A principios de 1806, Nikolái Rostov regresaba con permiso a su casa. Denísov iba a Vorónezh y Rostov lo persuadió de que lo acompañara a Moscú y pasara algunos días en compañía de sus padres. En la penúltima estación de postas, Denísov se encontró con un amigo, bebió con él tres botellas de vino y al acercarse a Moscú, a pesar de los baches del camino, se durmió. Permanecía tumbado en el fondo del trineo, junto a Rostov, que se mostraba cada vez más impaciente conforme se acercaban a la ciudad.

“¿Llegaremos pronto? ¿Llegaremos pronto? ¡Oh, estas insoportables calles con sus tiendas, sus farolas y sus cocheros!”, pensaba Rostov ya en Moscú, después de haber presentado los permisos en el puesto de guardia de las puertas.

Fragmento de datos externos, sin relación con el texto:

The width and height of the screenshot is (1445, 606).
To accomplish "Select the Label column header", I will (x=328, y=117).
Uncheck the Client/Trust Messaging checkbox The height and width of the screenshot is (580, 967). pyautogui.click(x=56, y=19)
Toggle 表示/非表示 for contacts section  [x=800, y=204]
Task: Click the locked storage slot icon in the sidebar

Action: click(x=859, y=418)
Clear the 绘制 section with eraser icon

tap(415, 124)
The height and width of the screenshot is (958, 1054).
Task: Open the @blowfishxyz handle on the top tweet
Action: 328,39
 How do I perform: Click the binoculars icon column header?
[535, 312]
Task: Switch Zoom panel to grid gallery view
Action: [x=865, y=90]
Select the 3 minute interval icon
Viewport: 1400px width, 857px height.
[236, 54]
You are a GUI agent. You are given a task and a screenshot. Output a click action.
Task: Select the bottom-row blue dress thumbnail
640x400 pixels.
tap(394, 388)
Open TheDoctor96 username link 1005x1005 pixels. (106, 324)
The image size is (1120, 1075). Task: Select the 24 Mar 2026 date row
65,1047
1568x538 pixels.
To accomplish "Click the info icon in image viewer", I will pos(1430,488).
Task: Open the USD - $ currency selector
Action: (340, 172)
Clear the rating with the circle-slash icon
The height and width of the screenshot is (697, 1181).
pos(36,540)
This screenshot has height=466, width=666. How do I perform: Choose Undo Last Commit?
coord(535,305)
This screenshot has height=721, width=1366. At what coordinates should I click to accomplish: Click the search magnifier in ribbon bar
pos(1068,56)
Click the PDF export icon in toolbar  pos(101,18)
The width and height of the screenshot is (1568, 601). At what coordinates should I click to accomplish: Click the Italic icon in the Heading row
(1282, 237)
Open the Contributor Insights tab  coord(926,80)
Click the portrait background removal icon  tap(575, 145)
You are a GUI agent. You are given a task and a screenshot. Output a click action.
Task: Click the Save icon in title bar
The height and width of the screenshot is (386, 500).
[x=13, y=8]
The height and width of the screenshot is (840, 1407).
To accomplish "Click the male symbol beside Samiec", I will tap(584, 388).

—¡Denísov! ¡Hemos llegado!... Está dormido— se dijo, echado todo el cuerpo hacia adelante, como si en esa posición confiara en apresurar la marcha del trineo.

Denísov no respondió.

—Ya estamos en la esquina donde paraba el cochero Zajar... ¡Y ahí está el mismísimo Zajar, con su caballo de siempre, y la tienda en donde comprábamos rosquillas! ¿Cuándo vamos a llegar?

—¿Dónde hay que parar?— preguntó el postillón.

—Al final de la calle; frente a la casa grande. ¡Cómo es que no la ves! Es nuestra casa— dijo Rostov. —¡Denísov! ¡Denísov! ¡Que hemos llegado!

Denísov levantó la cabeza, tosió y no respondió.—¡Dmitri! Hay luz en casa, ¿verdad?— preguntó Rostov al lacayo que iba en el pescante.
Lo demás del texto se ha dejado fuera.